### DIRECTIONS FOR THIS TASK
Starting at the first line of the data below, write out each line exactly until you reach the line containing "Click the help", and include that line too.

(Extracted data entries)

======

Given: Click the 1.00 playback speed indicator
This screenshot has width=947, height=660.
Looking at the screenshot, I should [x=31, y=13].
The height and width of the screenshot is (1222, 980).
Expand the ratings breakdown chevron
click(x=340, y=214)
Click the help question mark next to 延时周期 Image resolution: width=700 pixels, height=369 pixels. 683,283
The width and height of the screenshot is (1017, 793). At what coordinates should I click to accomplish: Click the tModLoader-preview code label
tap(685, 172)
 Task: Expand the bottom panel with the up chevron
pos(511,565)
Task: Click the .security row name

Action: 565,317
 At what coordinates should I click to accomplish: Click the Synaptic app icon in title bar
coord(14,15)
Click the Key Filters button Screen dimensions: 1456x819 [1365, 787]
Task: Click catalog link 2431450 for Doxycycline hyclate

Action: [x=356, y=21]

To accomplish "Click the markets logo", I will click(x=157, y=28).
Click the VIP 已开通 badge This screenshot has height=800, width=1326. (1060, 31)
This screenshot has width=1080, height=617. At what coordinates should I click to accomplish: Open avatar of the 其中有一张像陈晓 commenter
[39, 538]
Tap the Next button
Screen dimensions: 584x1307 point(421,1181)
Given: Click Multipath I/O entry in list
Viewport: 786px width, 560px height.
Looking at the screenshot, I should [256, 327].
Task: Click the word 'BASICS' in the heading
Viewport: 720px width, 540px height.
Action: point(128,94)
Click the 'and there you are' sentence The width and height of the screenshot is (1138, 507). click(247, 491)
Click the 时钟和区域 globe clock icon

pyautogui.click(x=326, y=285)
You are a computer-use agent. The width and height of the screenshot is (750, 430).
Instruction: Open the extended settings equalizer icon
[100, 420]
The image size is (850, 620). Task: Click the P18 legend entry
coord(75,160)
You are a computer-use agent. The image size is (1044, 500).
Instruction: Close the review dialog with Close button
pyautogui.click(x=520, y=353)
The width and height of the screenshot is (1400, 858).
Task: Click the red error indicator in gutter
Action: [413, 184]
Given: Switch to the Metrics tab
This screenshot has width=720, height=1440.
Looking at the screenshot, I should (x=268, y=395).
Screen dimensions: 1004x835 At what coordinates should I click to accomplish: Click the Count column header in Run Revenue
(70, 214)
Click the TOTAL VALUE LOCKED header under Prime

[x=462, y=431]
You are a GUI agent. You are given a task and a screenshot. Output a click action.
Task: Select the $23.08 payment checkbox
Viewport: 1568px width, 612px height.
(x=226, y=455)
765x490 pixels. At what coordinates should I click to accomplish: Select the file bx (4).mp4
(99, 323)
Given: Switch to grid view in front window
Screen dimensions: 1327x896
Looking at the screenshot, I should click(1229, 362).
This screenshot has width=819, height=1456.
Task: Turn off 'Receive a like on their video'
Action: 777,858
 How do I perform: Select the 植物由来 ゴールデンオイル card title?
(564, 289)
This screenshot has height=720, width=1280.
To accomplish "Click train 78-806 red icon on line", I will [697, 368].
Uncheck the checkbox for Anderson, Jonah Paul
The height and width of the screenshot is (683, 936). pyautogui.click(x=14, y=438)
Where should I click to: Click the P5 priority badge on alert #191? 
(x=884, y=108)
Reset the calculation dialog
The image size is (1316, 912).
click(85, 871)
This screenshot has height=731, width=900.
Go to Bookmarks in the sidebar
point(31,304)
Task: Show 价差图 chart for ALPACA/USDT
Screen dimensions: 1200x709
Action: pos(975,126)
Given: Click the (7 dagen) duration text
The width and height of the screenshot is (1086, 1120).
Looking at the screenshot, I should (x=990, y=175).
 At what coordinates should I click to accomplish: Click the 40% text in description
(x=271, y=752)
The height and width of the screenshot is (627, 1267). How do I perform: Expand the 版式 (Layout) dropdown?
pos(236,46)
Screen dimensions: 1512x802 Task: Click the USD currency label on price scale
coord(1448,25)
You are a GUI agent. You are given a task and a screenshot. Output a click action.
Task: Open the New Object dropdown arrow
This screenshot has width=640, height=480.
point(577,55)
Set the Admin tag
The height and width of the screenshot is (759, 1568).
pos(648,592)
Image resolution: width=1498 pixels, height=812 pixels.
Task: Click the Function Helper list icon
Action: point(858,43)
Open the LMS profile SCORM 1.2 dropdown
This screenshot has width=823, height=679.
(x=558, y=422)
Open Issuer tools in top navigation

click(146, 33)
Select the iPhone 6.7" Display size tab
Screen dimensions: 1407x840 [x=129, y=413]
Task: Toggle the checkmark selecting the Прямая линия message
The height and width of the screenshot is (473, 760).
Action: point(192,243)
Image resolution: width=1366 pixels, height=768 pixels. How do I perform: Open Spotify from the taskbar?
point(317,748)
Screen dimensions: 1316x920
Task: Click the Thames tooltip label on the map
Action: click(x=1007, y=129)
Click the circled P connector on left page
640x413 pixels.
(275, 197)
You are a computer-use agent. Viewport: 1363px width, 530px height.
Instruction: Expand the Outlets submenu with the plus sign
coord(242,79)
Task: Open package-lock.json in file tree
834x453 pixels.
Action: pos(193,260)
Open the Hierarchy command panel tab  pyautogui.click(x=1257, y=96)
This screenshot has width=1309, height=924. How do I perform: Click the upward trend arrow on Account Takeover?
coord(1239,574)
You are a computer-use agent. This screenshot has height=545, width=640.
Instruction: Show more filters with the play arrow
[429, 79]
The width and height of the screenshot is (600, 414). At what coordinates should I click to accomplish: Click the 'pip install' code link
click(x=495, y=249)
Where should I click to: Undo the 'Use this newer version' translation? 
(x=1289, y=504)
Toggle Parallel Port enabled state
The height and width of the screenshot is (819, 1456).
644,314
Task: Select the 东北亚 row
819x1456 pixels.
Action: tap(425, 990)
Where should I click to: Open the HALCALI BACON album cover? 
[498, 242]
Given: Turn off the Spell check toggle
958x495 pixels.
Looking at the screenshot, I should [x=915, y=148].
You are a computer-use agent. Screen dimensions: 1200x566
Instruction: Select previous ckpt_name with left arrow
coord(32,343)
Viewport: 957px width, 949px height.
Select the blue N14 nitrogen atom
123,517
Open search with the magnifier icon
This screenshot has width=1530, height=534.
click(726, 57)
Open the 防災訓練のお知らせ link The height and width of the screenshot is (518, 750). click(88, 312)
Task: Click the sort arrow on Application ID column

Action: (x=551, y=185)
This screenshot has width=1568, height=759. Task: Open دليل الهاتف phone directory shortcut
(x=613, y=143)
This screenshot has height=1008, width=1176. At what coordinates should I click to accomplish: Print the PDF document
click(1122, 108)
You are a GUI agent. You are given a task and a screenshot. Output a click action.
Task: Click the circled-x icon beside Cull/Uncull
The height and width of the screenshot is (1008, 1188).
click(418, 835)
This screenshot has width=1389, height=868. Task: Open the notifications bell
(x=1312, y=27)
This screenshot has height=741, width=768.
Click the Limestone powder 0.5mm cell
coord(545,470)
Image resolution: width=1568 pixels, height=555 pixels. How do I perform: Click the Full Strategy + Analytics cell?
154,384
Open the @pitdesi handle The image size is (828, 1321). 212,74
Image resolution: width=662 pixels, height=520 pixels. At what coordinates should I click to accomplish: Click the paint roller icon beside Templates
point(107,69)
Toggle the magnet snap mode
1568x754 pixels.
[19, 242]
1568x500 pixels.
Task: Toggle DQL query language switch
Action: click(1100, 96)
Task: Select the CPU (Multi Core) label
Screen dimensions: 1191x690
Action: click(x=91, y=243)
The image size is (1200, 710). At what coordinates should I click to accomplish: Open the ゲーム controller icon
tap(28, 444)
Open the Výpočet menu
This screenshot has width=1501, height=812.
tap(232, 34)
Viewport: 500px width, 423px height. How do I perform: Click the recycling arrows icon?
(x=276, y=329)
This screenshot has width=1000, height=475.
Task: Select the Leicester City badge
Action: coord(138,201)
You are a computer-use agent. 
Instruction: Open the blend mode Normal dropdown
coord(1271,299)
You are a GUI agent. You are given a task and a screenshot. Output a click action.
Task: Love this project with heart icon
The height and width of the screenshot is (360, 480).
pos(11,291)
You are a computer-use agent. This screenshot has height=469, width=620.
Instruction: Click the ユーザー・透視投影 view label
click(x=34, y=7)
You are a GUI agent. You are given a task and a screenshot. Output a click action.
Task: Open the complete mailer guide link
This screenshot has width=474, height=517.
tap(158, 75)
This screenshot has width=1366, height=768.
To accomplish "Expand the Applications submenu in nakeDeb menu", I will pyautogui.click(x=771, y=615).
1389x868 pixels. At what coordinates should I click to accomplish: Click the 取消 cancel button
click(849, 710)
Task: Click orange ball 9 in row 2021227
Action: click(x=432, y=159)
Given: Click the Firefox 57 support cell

======

### RESULT FOR THIS TASK
Given: Click the 1.00 playback speed indicator
This screenshot has width=947, height=660.
Looking at the screenshot, I should [x=31, y=13].
The height and width of the screenshot is (1222, 980).
Expand the ratings breakdown chevron
click(x=340, y=214)
Click the help question mark next to 延时周期 Image resolution: width=700 pixels, height=369 pixels. 683,283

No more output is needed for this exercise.